Notes & Related Subsidiaries

Editorial Notes

Amendments

2024—Subsecs. (a), (b)(6), (d)(1). Pub. L. 118–159, § 731(1), substituted “subsection (h)” for “subsection (g)”. Subsec. (f)(1). Pub. L. 118–159, § 731(2), inserted “, and information regarding the qualifications of each such expert who provided an expert medical opinion” before the semicolon. Subsecs. (g) to (i). Pub. L. 118–159, § 731(3), (4), added subsec. (g) and redesignated former subsecs. (g) and (h) as (h) and (i), respectively. Former subsec. (i) redesignated (j). Subsec. (j). Pub. L. 118–159, §§ 731(3), 732, redesignated subsec. (i) as (j) and amended it generally. Prior to amendment, subsec. related to annual reports. Subsec. (k). Pub. L. 118–159, § 731(3), redesignated subsec. (j) as (k). 2023—Subsec. (a).
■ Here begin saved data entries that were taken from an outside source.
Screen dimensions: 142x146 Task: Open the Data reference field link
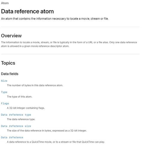point(12,137)
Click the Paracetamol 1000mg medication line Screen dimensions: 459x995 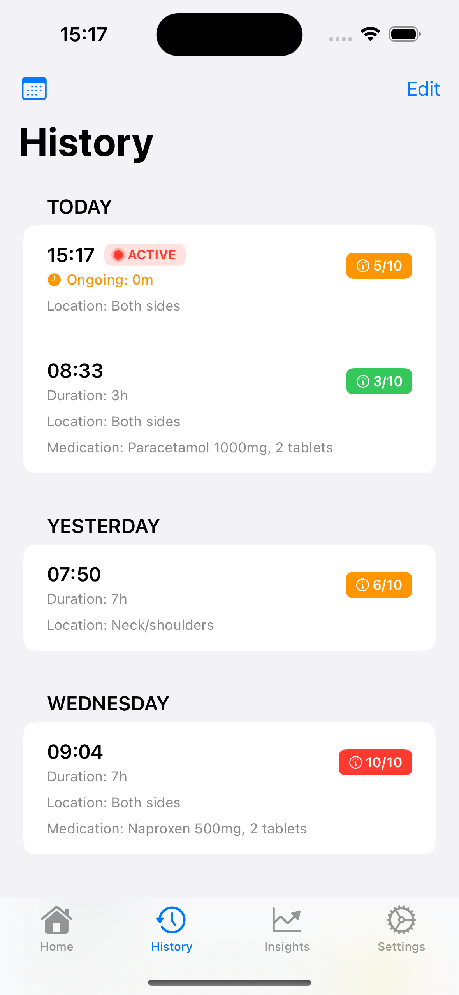[190, 448]
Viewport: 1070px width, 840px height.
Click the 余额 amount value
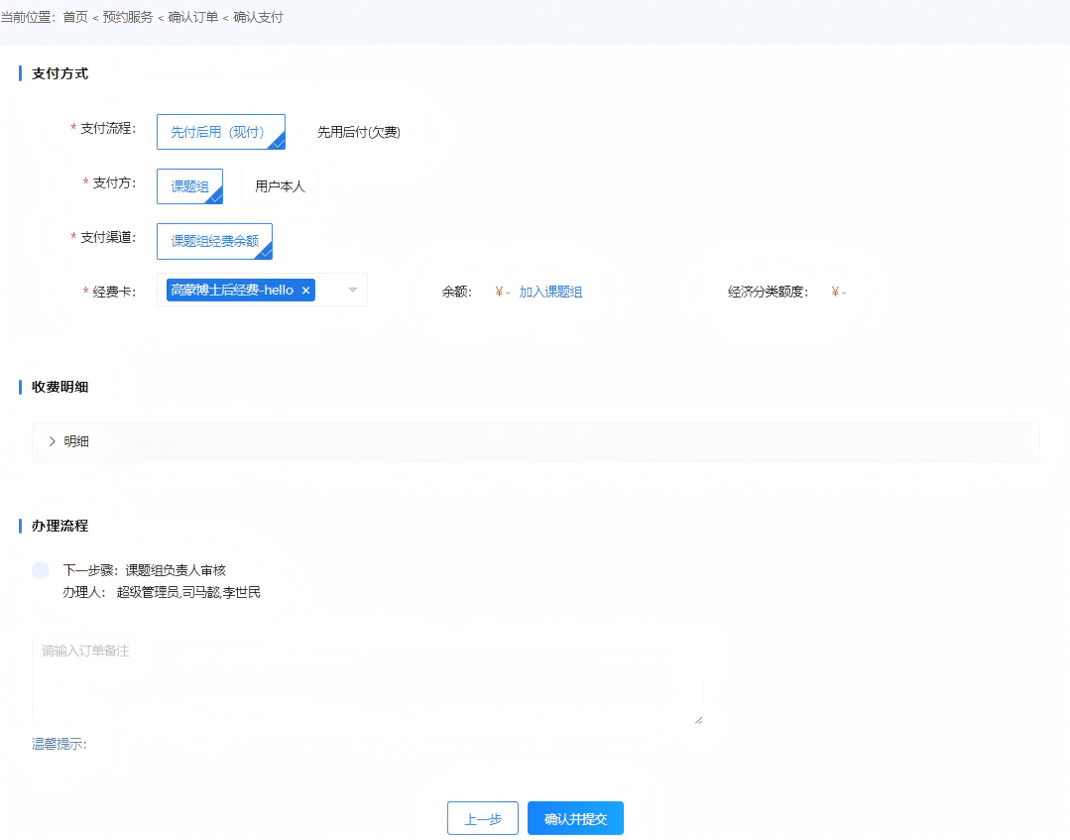click(502, 292)
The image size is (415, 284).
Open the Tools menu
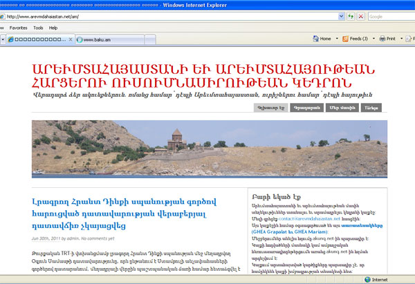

Pub. L. 118–31, § 713(1), substituted “subsection (g)” for “subsection (f)”. Subsec. (b)(6). Pub. L. 118–31, § 713(2), substituted “subsection (g)” for “subsection (f)”. Subsec. (d)(1). Pub. L. 118–31, § 713(3), substituted “subsection (g)” for “subsection (f)”. Subsecs. (f) to (j). Pub. L. 118–31, § 713(4), (5), added subsec. (f) and redesignated former subsecs. (f) to (i) as (g) to (j), respectively.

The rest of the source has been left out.